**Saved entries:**
....
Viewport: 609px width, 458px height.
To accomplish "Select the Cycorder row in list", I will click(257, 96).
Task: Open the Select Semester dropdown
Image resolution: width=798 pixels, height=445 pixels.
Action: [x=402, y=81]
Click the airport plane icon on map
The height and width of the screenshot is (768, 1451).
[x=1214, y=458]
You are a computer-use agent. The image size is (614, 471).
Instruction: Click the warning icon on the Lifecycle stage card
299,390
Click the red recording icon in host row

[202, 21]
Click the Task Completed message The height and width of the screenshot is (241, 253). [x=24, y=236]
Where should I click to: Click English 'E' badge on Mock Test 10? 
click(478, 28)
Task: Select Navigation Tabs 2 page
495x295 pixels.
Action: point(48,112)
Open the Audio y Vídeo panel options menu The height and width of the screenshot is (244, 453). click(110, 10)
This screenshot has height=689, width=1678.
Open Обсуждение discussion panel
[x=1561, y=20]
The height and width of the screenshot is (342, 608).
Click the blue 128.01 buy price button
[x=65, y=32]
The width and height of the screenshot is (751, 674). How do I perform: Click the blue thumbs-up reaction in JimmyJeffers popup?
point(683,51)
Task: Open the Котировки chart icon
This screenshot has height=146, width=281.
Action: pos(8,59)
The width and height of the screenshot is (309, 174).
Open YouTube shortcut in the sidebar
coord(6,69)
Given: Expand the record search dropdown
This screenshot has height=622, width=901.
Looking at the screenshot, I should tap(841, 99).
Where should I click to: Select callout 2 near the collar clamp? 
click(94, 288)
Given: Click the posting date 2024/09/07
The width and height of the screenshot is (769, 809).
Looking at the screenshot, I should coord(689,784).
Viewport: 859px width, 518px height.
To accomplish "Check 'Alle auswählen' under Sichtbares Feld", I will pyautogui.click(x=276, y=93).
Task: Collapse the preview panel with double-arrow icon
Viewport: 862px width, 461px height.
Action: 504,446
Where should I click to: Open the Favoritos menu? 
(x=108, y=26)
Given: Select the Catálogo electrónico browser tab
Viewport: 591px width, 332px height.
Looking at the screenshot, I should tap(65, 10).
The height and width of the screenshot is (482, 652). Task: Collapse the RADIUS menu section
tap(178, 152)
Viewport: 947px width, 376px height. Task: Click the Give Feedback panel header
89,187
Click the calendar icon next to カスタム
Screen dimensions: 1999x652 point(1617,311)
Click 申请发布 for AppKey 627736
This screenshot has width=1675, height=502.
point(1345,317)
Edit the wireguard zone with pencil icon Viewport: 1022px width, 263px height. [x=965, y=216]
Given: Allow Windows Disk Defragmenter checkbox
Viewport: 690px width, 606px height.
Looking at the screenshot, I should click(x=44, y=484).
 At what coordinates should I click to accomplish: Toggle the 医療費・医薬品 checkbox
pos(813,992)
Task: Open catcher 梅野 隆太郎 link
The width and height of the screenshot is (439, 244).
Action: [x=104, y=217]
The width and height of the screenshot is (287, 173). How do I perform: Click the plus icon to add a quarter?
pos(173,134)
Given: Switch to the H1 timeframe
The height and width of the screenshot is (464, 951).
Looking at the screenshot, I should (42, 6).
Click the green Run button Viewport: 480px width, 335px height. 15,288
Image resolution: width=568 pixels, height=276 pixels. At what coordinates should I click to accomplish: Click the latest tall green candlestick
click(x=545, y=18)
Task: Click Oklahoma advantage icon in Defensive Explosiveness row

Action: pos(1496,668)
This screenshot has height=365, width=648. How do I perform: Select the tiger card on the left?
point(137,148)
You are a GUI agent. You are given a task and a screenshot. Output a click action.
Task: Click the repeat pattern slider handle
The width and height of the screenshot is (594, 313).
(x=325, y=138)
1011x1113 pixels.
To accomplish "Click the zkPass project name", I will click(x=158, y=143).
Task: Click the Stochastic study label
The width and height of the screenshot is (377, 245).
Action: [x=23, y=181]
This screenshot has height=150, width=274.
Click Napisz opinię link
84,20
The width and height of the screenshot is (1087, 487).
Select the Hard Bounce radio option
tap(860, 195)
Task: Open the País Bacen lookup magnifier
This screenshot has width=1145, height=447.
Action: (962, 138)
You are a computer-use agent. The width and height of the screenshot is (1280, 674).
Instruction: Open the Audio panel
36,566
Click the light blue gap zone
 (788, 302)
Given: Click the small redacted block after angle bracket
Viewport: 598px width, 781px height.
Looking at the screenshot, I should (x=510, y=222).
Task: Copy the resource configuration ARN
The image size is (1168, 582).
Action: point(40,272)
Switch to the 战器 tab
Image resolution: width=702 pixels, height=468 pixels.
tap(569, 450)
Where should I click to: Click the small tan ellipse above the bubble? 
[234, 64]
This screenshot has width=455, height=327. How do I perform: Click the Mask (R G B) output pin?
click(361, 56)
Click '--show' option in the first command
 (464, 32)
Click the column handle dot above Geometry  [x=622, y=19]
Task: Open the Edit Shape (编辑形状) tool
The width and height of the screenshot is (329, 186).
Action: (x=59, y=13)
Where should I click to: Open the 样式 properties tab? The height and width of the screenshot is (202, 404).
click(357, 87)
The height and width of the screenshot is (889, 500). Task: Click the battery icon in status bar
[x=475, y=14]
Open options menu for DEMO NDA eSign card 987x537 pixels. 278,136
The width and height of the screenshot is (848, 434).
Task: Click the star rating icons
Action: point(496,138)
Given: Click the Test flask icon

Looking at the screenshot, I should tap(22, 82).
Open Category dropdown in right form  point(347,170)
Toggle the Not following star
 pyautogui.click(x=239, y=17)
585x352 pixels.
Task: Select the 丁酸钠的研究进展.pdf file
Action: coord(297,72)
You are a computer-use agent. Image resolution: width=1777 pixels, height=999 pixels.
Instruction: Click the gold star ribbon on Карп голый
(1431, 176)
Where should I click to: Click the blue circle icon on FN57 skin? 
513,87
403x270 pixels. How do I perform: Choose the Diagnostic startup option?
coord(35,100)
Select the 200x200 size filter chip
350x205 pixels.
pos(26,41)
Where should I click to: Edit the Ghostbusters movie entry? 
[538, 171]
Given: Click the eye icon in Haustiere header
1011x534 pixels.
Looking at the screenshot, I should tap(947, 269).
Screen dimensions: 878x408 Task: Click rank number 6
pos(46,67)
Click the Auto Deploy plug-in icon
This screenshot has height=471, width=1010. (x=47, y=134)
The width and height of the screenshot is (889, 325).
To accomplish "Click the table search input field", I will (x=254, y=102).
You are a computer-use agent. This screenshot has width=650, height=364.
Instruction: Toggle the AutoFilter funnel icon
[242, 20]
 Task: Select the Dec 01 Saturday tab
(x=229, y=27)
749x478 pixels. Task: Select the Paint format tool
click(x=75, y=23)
....
**Goal of the exercise:** How many lines in the records above contain the word "agent"? Answer with the number alone.

**Written reply:** 5